# LB to SD - Route Questions



## MTBMaven (Dec 17, 2005)

The last time I road a bike from Long Beach to San Diego was in the Boy Scouts about a decade and a half ago (scary, just turned 30). I have a few questions about the route. I recently rode from New Port Beach to San Clemente so I know how to get there. I remember riding through San Onofre to Camp Pendleton. Here's where my questions begin.

1) From the end of San Onofre State Beach to Oceanside, what is the preferred route? Is Pendleton open to bikers still/again? Or do people ride on the 5 to Oceanside?

2) The route from Oceanside to about La Lola seems pretty straight forward. Is there a preferred route from La Lola south? 

My final destination is the train station near the Gas Lamp.


----------



## jeff262 (Dec 19, 2005)

Pendleton is open again but you need to show current ID at the gate. Can't help on #2


----------



## MTBMaven (Dec 17, 2005)

Is it better to go through Pendleton? I seem to remember a few good hills through there.


----------



## madvax (Nov 6, 2005)

*Thank goodness Pendleton is reopened.*



MTBMaven said:


> Is it better to go through Pendleton? I seem to remember a few good hills through there.


Yes, it's much, much better to go through Pendleton. When Pendleton was closed it was a nightmare travelling I-5. That small stretch via I-5 was the worst part of the trip and something I always dreaded.


----------



## magicant (Apr 22, 2006)

madvax said:


> Yes, it's much, much better to go through Pendleton. When Pendleton was closed it was a nightmare travelling I-5. That small stretch via I-5 was the worst part of the trip and something I always dreaded.


I always kinda enjoyed drafting behind 25 ton vehicles...


----------



## magicant (Apr 22, 2006)

I've used the routes on this site in the past, but it's been a few years.

http://www.efgh.com/bike/routes.htm


----------



## Fender (Feb 26, 2002)

By La Lola I'm guessing you mean "La Jolla", correct?

From La Jolla you can take Torrey Pines Rd down past the UCSD campus. After the slight descent you'll come to a huge intersection. Go through it (when your light is green of course  ) and up Hidden Valley. HV is a nasty climb with double digit grades but its only a little over a mile. Once at the top, descend down Mt. Soledad Rd and make a left at the first light (its a T intersection). Keep going down until you hit another T intersecion (about 1.5-2 miles) and make a left. At the next intersection on which I'm blanking on the name make a right onto Mission Bay Dr and take that to Mission bay Park which will be on your right. 

Another route is to cut across UCSD and take La Jollla Dr to Gilman. Stay on Gilman until you hit the bike path (must go under freeway and it directly in front of you) and take the bike path all the way down. Exit bike path stay on the street and make a left at the first and only stop sign. Hang a left at the first light (next to in and out) and head on over to Mission Bay Dr .
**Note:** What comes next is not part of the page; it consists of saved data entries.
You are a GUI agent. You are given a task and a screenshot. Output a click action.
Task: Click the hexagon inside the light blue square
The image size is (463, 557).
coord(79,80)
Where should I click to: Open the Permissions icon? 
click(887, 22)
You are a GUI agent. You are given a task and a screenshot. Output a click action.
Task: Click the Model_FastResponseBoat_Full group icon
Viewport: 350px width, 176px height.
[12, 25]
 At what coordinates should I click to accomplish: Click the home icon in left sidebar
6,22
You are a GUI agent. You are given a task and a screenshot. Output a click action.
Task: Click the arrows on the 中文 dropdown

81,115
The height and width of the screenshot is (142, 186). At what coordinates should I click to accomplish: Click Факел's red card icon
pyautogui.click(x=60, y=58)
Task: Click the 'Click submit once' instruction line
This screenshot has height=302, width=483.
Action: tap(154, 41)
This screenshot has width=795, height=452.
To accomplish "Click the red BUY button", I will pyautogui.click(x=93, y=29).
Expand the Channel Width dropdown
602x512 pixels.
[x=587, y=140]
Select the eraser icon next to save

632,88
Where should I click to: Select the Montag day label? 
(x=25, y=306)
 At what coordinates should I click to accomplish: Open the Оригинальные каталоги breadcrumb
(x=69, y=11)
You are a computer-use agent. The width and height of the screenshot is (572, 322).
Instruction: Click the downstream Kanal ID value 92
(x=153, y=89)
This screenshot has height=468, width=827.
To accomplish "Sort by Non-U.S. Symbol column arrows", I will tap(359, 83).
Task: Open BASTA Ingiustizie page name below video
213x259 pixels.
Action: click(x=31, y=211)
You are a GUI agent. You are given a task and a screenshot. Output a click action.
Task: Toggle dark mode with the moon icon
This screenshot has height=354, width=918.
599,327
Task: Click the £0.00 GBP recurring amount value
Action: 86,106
From that point on: follow these directions provided by my teammate to get from La Jolla to Bonita. the last point will get you to the gaslamp general vicinity and I believe I rode next to Santa Fe Depot, which is by the gaslamp. 

South on Mission Bay Dr , follow to Sea World Dr . 
Cross Sea World Dr., turns into Pacific Highway 
Take Pacific to Taylor and go Left 
After the RR tracks go right on Congress St 
Follow to San Diego Ave (Congress merges into this) and stay right 
Follow to Noell St. and go right 
Go left on Hancock St . (just after you go under the freeway) 
Hancock turns into Kettner 
Follow Kettner to W Harbor Dr and go left

EDIT - I apologize for not knowing all of the streets names, however I ride there every weekend while visiting the GF. 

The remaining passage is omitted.